On the connection between memory management and data-race freedom

11 June 2013

As I alluded in the previous post, I have noticed an interesting connection between memory management and data-race freedom. I want to take a moment to elaborate on this, becaause the connection was not obvious to me at first, but it ultimately drives a lot of the Rust design decisions.

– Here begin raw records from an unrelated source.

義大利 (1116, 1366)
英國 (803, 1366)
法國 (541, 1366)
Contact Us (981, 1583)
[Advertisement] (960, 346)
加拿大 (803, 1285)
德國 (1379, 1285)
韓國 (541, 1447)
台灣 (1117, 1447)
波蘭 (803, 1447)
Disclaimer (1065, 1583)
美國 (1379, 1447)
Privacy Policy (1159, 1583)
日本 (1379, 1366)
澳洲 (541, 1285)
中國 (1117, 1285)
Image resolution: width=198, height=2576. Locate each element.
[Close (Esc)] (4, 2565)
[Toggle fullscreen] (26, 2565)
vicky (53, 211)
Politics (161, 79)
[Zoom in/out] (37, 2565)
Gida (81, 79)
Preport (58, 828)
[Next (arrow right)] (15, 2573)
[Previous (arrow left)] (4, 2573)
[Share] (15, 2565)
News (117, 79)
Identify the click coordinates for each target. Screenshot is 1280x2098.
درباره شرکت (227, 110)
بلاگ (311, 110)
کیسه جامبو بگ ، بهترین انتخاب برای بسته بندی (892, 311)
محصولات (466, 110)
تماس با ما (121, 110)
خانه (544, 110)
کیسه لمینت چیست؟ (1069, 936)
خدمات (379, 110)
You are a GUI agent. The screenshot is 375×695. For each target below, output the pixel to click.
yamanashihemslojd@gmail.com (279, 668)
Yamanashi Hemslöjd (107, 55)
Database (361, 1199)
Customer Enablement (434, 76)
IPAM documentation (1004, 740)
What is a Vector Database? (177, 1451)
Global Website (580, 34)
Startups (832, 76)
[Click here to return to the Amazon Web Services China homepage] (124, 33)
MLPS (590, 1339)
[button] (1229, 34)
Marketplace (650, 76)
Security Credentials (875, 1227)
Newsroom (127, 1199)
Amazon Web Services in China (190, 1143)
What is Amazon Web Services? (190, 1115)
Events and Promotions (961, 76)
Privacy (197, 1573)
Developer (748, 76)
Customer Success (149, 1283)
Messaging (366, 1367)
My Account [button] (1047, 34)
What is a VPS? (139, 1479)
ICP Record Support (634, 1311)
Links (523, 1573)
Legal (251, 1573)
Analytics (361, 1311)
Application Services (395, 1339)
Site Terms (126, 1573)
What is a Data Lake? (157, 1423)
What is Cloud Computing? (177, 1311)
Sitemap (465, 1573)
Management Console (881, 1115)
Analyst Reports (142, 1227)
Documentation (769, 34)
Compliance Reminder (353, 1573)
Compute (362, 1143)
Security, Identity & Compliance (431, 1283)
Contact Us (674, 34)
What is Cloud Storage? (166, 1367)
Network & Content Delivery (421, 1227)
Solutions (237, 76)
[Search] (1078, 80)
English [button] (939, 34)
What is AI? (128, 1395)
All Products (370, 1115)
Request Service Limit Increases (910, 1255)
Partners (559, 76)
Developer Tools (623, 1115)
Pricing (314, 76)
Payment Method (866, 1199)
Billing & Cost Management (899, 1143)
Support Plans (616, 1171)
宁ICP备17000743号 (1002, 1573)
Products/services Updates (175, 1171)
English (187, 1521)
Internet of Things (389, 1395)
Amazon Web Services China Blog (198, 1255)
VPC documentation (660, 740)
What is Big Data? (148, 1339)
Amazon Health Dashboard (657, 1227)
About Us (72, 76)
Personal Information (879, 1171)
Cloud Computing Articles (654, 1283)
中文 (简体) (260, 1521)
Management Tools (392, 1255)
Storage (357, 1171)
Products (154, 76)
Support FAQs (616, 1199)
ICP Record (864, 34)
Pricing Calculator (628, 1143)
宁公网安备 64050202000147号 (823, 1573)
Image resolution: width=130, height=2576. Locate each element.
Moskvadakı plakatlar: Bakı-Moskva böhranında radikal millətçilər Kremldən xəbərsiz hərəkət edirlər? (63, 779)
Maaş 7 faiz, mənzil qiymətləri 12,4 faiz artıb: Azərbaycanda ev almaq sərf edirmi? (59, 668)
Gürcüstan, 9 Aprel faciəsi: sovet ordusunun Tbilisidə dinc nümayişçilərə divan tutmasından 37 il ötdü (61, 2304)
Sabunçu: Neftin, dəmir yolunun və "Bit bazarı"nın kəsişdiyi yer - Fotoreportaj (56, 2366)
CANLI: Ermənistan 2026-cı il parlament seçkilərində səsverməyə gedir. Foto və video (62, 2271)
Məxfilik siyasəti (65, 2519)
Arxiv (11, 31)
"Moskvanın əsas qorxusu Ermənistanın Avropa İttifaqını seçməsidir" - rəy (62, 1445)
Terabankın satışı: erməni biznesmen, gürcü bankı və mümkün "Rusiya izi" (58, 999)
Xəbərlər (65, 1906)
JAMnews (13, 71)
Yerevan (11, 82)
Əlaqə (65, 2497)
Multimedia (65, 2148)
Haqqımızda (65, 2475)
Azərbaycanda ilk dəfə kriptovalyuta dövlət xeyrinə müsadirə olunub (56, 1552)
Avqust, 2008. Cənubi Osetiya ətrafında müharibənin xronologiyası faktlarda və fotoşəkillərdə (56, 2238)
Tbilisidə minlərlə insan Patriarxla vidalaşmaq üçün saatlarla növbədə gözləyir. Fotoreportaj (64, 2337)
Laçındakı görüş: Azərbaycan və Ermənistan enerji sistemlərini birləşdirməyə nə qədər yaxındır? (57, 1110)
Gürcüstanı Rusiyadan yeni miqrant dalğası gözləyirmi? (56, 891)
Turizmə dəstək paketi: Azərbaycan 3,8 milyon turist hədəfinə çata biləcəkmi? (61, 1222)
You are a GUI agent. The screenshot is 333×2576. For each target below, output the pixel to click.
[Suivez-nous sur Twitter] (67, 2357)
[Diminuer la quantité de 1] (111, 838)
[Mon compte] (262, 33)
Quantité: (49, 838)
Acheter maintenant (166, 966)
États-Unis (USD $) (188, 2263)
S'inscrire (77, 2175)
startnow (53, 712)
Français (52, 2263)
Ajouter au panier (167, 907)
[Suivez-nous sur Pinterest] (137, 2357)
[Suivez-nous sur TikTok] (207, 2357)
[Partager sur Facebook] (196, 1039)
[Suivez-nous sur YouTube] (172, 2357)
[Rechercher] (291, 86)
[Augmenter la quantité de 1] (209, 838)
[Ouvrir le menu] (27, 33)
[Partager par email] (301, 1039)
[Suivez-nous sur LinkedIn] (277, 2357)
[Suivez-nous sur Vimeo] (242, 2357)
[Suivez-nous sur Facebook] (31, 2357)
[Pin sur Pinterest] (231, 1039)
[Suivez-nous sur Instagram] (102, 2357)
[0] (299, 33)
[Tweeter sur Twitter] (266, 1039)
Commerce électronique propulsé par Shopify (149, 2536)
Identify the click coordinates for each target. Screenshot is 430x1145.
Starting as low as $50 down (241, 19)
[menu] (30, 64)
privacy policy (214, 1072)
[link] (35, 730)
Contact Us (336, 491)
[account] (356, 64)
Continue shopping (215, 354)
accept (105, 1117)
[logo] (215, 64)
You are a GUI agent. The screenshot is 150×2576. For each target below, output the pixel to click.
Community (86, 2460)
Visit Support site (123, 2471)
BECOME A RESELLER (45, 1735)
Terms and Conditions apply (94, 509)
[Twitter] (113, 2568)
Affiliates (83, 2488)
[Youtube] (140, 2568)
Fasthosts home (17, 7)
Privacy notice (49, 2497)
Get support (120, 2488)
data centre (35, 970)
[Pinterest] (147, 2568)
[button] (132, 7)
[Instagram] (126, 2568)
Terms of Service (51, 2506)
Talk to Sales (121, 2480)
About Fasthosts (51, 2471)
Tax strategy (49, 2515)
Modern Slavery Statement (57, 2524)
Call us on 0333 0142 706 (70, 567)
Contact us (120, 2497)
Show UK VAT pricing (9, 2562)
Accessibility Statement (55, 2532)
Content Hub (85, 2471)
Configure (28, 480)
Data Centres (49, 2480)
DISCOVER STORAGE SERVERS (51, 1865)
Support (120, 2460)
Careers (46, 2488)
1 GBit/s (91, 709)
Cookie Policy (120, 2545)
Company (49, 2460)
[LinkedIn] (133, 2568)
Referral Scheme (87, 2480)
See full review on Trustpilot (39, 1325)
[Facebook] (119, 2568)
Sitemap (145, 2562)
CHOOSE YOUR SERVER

First, I believe that if you want to guarantee data-race freedom, and you want to support the cheap transfer of mutable state between tasks, then you must have a garbage-collector-free subset of your language. To see what I mean by “cheap transfer of mutable state”, consider something like double-buffering: you have one drawing and one display task exchanging buffers (so there are only two buffers in total). While the drawing task is preparing the next frame, the display task is busy displaying the current one. At the end, they exchange buffers. In order to prevent data races in a scenario like this, it is vital that we be able to guarantee that when the buffers are exchanged, neither task has any remaining references. Otherwise, the display task would be able to read or write from the buffer that the drawing task is currently writing on.

Interestingly, if we wanted to free one of those buffers, rather than send it to another task, the necessary safety guaranty would be precisely the same: we must be able to guarantee that there are no existing aliases. Therefore, if you plan to support a scenario like double buffering and guarantee data-race freedom, then you have exactly the same set of problems to solve that you would have if you wanted to make GC optional. Of course, you could still use a GC to actually free the memory, but there is no reason to, you’re just giving up performance. Most languages opt to give up on data-race freedom at this point. Rust does not.

But there is a deeper connection than this. I’ve often thought that while data-races in a technical sense can only occur in a parallel system, problems that feel a lot like data races crop up all the time in sequential systems. One example would be what C++ folk call iterator invalidation—basically, if you are iterating over a hashtable and you try to modify the hashtable during that iteration, you get undefined behavior. Sometimes your iteration skips keys or values, sometimes it shows you the new key, sometimes it doesn’t, etc. In C++, this leads to crashes. In Java, this (hopefully) leads to an exception.

But whatever the outcome, iterator invalidation feels very similar to a data race. The problem often arises because you have one piece of code iterating over a hashtable and then calling a subroutine defined over in some other module. This other module then writes to the same hashtable. Both modules look fine on their own, it’s only the combination of the two that causes the issue. And because of the undefined nature of the result, it often happens that the code works fine for a long time—until it doesn’t.

Rust’s type system prevents iterator invalidation. Often this can be done statically. But if you use @mut types, that is, mutable managed data, we do the detection dynamically. Even in the dynamic case, the guarantee that you get is much stronger than what Java gives with fail-fast iteration: Rust guarantees failure, and in fact it even points at the two pieces of code that are conflicting (though if you build optimized, we can only provide you with one of those locations, since tracking the other causes runtime overhead right now).

One reason that we are so intolerant towards iterator invalidation is because we wish to guarantee memory safety, and we wish to do so without the use of universal garbage collection (since, as I just argued before, it is basically unnecessary if you also guarantee data-race freedom). Without a garbage collector, iterator invalidation can lead to dangling pointers or other similar problems. But even with a garbage collector, iterator invalidation leads to undefined behavior, which can in turn imply that your browser can be compromised by code that can exploit that behavior. So it’s an all-around bad thing.

Therefore, I think it is no accident that the same type-system tools that combat iterator invalidation wind up being useful to fight data-races. Essentially I believe these are two manifestations of the same problem—unexpected aliasing—in one case, expressed in a parallel setting, and in the other, in a sequential setting. The sequential case is mildly simpler, in that in a sequential setting you at least have a happens-before relationship between any two pairs of accesses, which does not hold in a parallel setting. This is why we tolerate &const and &mut aliases in sequential code, but forbid them with closure bounds in parallel code.

In some way this observation is sort of banal. Of course mutating without knowledge of possible aliases gets you into trouble. But I think it’s also profound, in a way, because it suggests that these two seemingly unrelated issues, memory management and data races, cannot be truly separated (except by sacrificing mutability).

Most languages make no effort to control aliasing; if anything, they use universal garbage collection to prevent the end user from having to reason about when aliasing might exist to a given piece of data. This works well for guaranteeing memory is not freed, but as I’ve suggested, it can lead to a variety of incorrect behaviors if mutation is permitted.

This observation has motivated a lot of the research into ownership types and linear types, research which Rust draws on. Of other recent non-research languages, the only other that I know which takes the approach of controlling aliasing is Parasail. Not coincidentally, I would argue, both Rust and Parasail guarantee data-race freedom, while most langauges do not.